Em poucos dias, o mundo inteiro vai olhar para o Brasil. A COP30, a maior conferência do clima, será realizada em plena Amazônia. E, inevitavelmente, o agronegócio brasileiro estará no centro do palco.

E aqui eu escolho ser clara: não vejo a COP30 como uma grande oportunidade romântica. Vejo como um desafio enorme. Porque sei, de dentro do campo, que o agro brasileiro tem muito a mostrar em termos de sustentabilidade, inovação e preservação. Mas também sei que, muitas vezes, preferem reforçar apenas a narrativa da destruição.

No ano passado estive no Pará, na região da Transamazônica, para palestrar. Ao sobrevoar a área, o que mais vi foi verde. Uma imensidão de vegetação preservada que não aparece nas manchetes. É claro que temos problemas, mas não é justo reduzir a Amazônia a um símbolo único de devastação. A realidade é muito mais complexa.

Acompanhando o campo de perto, vejo diariamente práticas sustentáveis que poderiam estar nas capas dos jornais. A integração lavoura-pecuária-floresta (ILPF), por exemplo, já ocupa cerca de 17 a 18 milhões de hectares, recuperando áreas degradadas, aumentando a produtividade e ainda sequestrando carbono. O potencial é ainda maior, mais de 150 milhões de hectares de pastagens podem ser convertidos sem necessidade de abrir novas áreas. Outro exemplo é o Plano ABC+, referência mundial em agricultura de baixo carbono, que prevê até 2030 mais de 72 milhões de hectares com práticas sustentáveis apoiadas por crédito e assistência técnica.
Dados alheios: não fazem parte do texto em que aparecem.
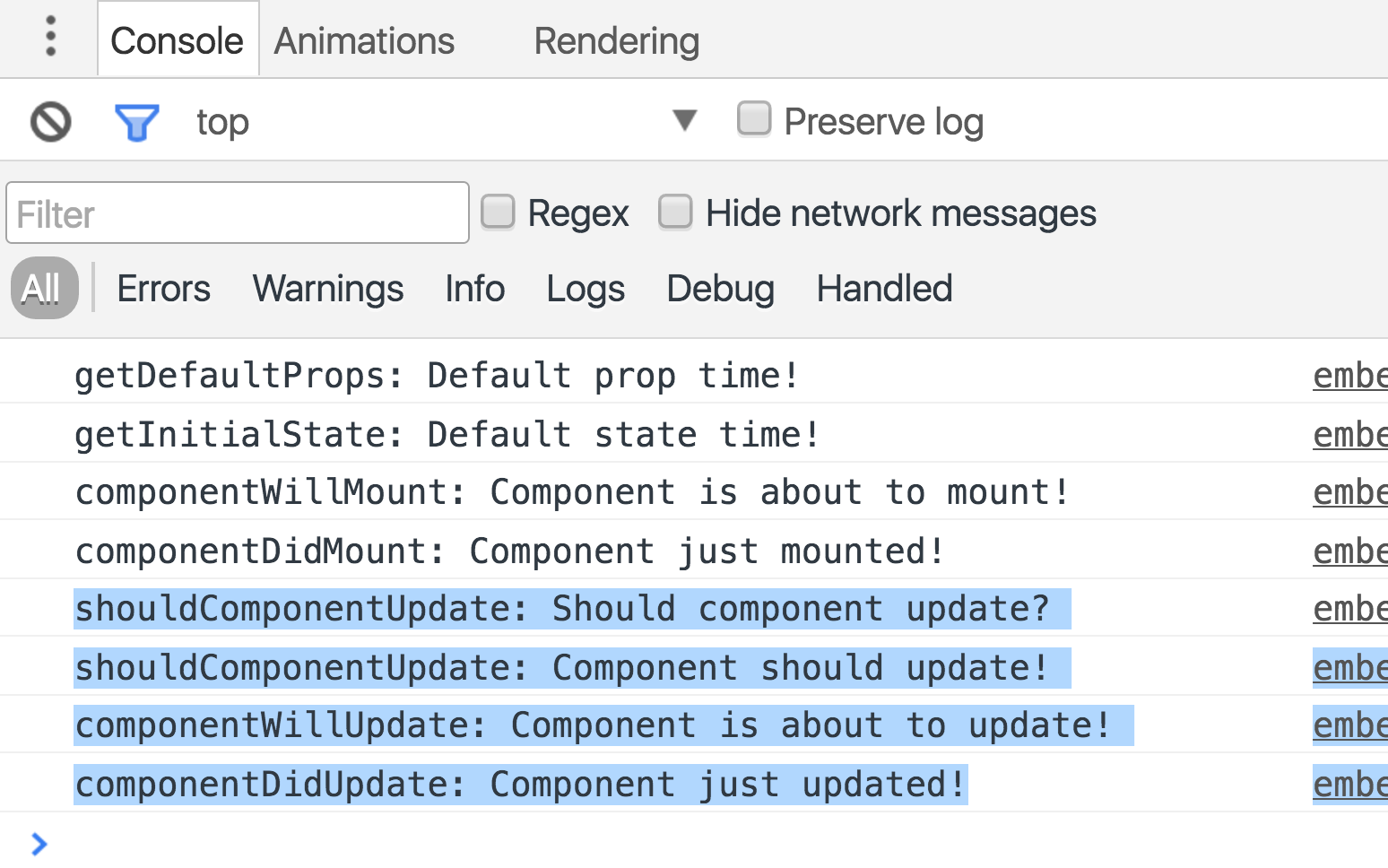This screenshot has height=868, width=1388.
Task: Enable the Preserve log checkbox
Action: (754, 119)
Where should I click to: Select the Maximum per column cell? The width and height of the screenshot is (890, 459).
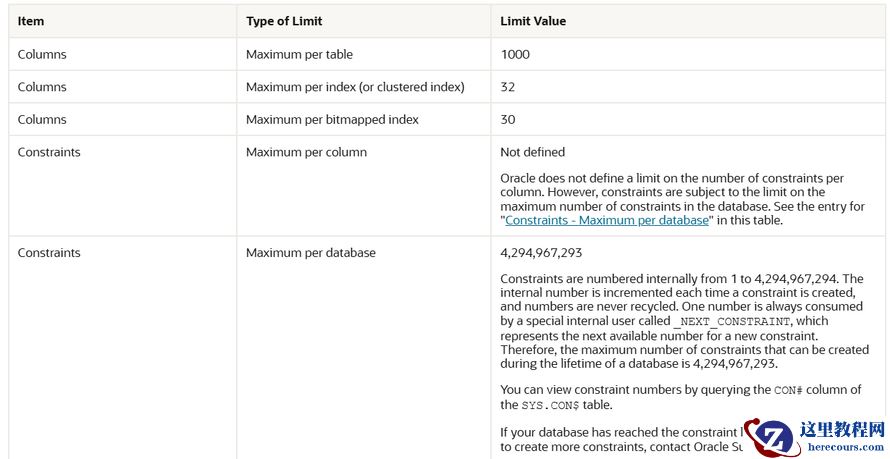[x=306, y=152]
O primeiro ciclo do plano já havia superado as metas de mitigação de gases de efeito estufa.

Também temos o Código Florestal Brasileiro, que obriga a manutenção de 20% a 80% da área preservada, dependendo do bioma, chegando a 80% na Amazônia. Poucos países produtores de alimentos no mundo têm uma lei tão rigorosa. E a matriz energética brasileira é amplamente renovável: mais de 80% da eletricidade vem de fontes limpas, como hidrelétricas, biomassa, eólica e solar. Isso significa que nossa produção agrícola já nasce com uma pegada de carbono menor do que a de muitos concorrentes internacionais.

Esses são fatos que mostram que o Brasil é referência mundial em práticas sustentáveis. O problema é que quase ninguém fora daqui conhece essa realidade. E, quando não comunicamos, deixamos que outros contem a nossa história. Foi exatamente o que aconteceu na COP28, em Dubai, quando países africanos levaram pequenos agricultores para contar suas histórias em painéis. Eles mostraram práticas simples, mas sustentáveis, e saíram aplaudidos como protagonistas. O Brasil, que tem milhares de agricultores familiares produzindo com respeito à natureza, não deu o mesmo espaço. Resultado: ficamos com a imagem de vilões, enquanto outros, com menos resultados concretos, brilharam pela narrativa.

E esse é o risco da COP30. Quem falar, aparece. Quem se calar, desaparece. Comunicação é disputa de narrativa. E, nessa disputa, quem não ocupa espaço, perde espaço.

Mas falar em responsabilidade também significa não fechar os olhos para os problemas. O desmatamento ilegal precisa ser combatido com rigor, porque mancha a imagem de quem trabalha corretamente e cumpre a lei. A infraestrutura precária aumenta tanto o custo ambiental quanto o econômico da produção. A burocracia e a insegurança jurídica desestimulam investimentos sustentáveis e deixam o produtor sem previsibilidade. E a comunicação frágil continua sendo nosso maior gargalo, mantendo o setor vulnerável a narrativas negativas. Reconhecer esses pontos não diminui o agro, pelo contrário, mostra maturidade, transparência e responsabilidade.

Na COP30, cada fala será mais do que discurso: será posicionamento. É o que sempre ensino na oratória, não é falar por falar, é falar com intenção. Um produtor que participa de um painel não pode se perder em dados técnicos. Precisa contar histórias reais que conectem, mostrar o rosto por trás do número e servir o outro com a sua mensagem. Imagine um pecuarista subindo ao palco para dizer que mantém 80% da propriedade preservada porque a lei exige, mas que os 20% restantes alimentam milhares de pessoas. Ou uma produtora de café mostrando que sua lavoura convive lado a lado com áreas de mata nativa, gerando renda sem destruir. Essas imagens são mais fortes do que qualquer gráfico. São elas que podem transformar a COP30 em um espaço de narrativas vivas, humanas e estratégicas.

A COP30 não será apenas uma conferência climática. Será um teste de imagem, reputação e coragem. O palco está armado. E o agro brasileiro tem conteúdo de sobra para se apresentar como protagonista global da agenda climática. A grande questão é: vamos ocupar esse espaço ou deixar que outros falem por nós?